Les camps de jour sont confrontés à des choix difficiles

Plusieurs camps de vacances ont déjà annoncé l’annulation de leurs activités d’été.
Photo: Jacque Nadeau Archives Le Devoir Plusieurs camps de vacances ont déjà annoncé l’annulation de leurs activités d’été.

Ces jours-ci, les organisateurs de camps de jour se demandent s’ils pourront relancer leurs activités cet été ou s’ils devront y renoncer. C’est que les règles de distanciation qu’ils doivent appliquer représentent un réel casse-tête. Le guide qui vient d’être publié à leur intention avec la collaboration de la Direction de la santé publique comporte une série de contraintes, dont une réduction importante des ratios dans les groupes.

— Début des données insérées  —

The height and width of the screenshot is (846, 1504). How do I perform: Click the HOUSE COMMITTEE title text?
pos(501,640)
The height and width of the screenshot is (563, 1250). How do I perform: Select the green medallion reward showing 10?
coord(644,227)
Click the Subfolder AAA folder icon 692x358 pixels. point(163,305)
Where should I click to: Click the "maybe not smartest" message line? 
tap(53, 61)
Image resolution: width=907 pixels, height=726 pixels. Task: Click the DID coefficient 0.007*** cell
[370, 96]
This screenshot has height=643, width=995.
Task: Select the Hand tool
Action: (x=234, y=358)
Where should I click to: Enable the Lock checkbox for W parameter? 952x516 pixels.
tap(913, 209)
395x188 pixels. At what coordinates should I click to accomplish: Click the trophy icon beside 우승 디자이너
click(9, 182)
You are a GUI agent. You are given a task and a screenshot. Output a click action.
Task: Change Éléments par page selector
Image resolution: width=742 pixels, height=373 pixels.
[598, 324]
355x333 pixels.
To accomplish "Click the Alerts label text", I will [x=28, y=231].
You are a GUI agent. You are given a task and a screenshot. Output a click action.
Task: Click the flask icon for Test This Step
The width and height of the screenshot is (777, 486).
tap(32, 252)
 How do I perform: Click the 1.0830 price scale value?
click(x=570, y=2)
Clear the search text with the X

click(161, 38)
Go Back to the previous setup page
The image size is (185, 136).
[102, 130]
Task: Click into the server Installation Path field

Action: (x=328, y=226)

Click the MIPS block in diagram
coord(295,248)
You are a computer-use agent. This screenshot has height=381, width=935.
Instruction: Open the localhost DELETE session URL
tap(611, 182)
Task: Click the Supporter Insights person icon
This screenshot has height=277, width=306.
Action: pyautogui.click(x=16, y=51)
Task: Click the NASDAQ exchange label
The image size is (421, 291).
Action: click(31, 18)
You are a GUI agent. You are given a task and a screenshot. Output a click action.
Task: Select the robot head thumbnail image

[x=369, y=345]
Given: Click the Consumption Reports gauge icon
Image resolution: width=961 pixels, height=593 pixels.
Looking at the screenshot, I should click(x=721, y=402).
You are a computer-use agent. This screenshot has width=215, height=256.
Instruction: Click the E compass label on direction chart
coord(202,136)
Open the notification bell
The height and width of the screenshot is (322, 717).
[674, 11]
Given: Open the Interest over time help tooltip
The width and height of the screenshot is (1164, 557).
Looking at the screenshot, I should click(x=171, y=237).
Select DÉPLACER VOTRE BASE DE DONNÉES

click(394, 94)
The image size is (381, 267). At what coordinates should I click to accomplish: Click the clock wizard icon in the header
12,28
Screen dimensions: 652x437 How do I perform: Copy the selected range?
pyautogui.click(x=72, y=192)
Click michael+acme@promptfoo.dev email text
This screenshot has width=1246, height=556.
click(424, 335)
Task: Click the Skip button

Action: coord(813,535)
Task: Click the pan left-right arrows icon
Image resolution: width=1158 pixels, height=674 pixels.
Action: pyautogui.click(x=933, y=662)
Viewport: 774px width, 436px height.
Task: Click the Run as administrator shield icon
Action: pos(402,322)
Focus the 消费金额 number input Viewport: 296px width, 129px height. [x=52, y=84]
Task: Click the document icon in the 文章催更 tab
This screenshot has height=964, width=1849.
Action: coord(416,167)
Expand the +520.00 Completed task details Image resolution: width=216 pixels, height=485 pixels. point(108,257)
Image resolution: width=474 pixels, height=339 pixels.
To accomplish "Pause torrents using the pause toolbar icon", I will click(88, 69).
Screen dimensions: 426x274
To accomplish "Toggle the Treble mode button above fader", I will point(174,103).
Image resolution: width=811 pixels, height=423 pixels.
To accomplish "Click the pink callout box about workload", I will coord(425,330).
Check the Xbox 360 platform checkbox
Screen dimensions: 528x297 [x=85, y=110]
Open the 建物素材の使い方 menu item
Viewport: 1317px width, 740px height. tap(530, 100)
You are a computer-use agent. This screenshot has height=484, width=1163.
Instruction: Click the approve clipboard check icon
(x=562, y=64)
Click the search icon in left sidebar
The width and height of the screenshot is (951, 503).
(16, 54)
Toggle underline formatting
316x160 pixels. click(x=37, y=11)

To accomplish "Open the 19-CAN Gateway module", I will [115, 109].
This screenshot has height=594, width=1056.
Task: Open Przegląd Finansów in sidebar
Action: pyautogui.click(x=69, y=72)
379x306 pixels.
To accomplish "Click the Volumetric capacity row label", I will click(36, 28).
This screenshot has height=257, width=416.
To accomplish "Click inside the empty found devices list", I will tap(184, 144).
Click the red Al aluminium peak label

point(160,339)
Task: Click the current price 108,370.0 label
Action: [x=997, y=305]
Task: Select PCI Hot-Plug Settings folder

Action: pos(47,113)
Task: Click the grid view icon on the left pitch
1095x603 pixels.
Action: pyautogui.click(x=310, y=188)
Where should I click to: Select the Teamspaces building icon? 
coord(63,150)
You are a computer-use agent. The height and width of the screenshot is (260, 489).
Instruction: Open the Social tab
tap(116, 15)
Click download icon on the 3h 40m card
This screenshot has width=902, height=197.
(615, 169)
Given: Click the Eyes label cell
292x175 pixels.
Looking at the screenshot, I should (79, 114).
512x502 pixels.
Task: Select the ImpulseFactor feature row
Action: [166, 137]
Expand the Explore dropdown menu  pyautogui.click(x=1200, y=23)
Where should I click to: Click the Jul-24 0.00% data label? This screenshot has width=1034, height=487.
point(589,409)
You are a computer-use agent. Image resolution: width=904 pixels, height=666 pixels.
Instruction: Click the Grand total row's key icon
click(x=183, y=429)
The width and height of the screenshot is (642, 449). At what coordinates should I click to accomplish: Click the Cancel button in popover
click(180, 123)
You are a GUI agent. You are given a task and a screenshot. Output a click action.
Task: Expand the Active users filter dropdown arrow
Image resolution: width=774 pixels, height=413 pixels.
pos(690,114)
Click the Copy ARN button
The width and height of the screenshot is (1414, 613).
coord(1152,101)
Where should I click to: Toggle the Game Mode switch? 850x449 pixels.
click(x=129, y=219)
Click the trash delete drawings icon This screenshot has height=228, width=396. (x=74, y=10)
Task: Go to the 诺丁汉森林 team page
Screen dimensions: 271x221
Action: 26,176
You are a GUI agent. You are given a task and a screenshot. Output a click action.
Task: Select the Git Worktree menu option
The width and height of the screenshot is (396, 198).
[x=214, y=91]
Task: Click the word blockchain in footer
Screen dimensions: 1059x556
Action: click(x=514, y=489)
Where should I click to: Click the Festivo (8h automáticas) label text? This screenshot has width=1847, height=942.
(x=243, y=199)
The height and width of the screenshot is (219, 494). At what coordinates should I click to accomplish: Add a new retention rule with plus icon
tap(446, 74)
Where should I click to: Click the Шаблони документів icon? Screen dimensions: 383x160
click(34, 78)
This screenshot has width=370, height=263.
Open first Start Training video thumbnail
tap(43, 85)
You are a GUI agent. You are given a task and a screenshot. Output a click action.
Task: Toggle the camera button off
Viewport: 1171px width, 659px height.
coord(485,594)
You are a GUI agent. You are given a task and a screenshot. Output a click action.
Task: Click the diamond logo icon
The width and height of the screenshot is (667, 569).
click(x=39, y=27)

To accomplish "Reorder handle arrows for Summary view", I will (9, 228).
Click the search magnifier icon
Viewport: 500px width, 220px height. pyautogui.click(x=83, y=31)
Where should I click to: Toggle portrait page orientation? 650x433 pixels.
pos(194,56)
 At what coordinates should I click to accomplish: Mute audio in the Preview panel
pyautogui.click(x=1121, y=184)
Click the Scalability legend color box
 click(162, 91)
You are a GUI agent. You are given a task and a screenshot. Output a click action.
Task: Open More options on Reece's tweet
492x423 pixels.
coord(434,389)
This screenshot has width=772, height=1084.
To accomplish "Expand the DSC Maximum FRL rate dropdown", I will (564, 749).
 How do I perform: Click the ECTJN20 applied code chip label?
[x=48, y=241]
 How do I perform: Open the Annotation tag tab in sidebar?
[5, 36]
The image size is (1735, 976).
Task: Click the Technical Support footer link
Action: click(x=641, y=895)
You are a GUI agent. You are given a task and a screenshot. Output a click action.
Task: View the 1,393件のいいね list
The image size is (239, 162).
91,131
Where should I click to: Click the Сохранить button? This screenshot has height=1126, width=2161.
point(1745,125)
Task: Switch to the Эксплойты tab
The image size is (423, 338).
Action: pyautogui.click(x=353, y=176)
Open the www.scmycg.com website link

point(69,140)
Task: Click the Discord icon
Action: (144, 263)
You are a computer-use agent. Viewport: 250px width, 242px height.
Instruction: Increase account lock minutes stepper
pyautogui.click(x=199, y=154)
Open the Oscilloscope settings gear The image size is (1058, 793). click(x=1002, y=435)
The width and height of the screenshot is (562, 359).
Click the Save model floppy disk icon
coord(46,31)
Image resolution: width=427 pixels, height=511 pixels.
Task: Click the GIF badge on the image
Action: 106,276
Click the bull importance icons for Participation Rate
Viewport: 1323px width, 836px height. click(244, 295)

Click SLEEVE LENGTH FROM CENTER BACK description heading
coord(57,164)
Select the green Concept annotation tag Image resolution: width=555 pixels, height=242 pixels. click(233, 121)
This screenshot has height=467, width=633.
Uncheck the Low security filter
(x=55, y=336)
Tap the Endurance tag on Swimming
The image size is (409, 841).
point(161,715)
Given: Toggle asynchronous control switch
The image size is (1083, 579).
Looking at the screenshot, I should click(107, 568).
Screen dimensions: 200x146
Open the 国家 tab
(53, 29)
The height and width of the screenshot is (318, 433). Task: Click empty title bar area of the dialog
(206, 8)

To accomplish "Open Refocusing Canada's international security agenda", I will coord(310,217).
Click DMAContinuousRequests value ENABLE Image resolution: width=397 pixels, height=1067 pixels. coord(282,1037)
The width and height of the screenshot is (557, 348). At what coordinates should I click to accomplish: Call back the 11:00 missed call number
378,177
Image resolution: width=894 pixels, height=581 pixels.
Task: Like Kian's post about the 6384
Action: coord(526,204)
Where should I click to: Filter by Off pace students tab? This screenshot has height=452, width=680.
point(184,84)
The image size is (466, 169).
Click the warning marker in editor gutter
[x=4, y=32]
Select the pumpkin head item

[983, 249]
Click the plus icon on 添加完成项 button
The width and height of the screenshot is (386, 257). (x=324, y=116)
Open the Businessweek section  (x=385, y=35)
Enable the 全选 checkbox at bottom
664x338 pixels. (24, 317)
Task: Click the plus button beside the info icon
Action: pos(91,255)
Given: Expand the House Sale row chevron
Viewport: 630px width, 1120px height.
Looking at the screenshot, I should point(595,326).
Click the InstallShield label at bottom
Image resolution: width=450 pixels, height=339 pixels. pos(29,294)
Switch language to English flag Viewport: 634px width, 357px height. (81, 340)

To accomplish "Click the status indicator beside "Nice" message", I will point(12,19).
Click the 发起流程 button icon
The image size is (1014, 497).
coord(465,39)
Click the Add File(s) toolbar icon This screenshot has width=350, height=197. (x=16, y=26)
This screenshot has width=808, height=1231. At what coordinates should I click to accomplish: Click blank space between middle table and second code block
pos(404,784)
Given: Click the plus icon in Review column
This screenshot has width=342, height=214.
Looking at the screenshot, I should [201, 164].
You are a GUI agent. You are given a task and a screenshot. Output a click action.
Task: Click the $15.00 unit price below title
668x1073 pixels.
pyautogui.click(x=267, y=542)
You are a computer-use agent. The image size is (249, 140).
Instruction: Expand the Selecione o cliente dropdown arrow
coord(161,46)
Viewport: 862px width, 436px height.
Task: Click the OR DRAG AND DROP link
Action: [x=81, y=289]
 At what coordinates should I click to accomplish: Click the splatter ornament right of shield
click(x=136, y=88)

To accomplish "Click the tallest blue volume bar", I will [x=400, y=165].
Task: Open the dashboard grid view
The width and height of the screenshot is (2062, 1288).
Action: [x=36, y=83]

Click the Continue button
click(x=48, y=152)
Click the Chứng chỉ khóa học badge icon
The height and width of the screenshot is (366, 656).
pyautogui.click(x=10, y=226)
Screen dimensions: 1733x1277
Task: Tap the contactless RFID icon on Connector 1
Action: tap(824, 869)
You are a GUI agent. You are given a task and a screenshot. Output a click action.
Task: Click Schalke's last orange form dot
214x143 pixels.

Les camps de jour des Débrouillards sont annulés. Le Réseau Technoscience, qui propose des camps à saveur scientifique tous les étés à 5000 jeunes au Québec, a annoncé mardi qu’il jetait l’éponge. « Ce fut une décision très difficile », a confié sa directrice générale, Marthe Poirier. « C’était devenu difficile de s’assurer qu’on aurait la sécurité sanitaire pour les enfants et les employés. On comprend les mesures, mais les activités scientifiques ne sont pas toujours extérieures et il y a beaucoup de manipulations. Nos espaces ne permettent pas toujours la distanciation. Tout était complexe. »

L’organisme réfléchit à d’autres options pour alimenter la flamme scientifique des jeunes pendant l’été, mais la forme reste à déterminer.

D’autres gestionnaires de camps évaluent la situation ces jours-ci, confirmeÉric Beauchemin, directeur général de l’Association des camps du Québec. Québec n’a toujours pas autorisé les camps de jour, mais la décision ne saurait tarder, a indiqué mardi le premier ministre, François Legault.

En attendant, l’Association a préparé un guide à l’intention des gestionnaires de camps de jour. On y dresse une liste de règles à suivre. En tout temps, une distance de deux mètres doit être assurée entre les participants. Les activités extérieures doivent être privilégiées et les contacts physiques, comme les sports de contact, doivent être évités.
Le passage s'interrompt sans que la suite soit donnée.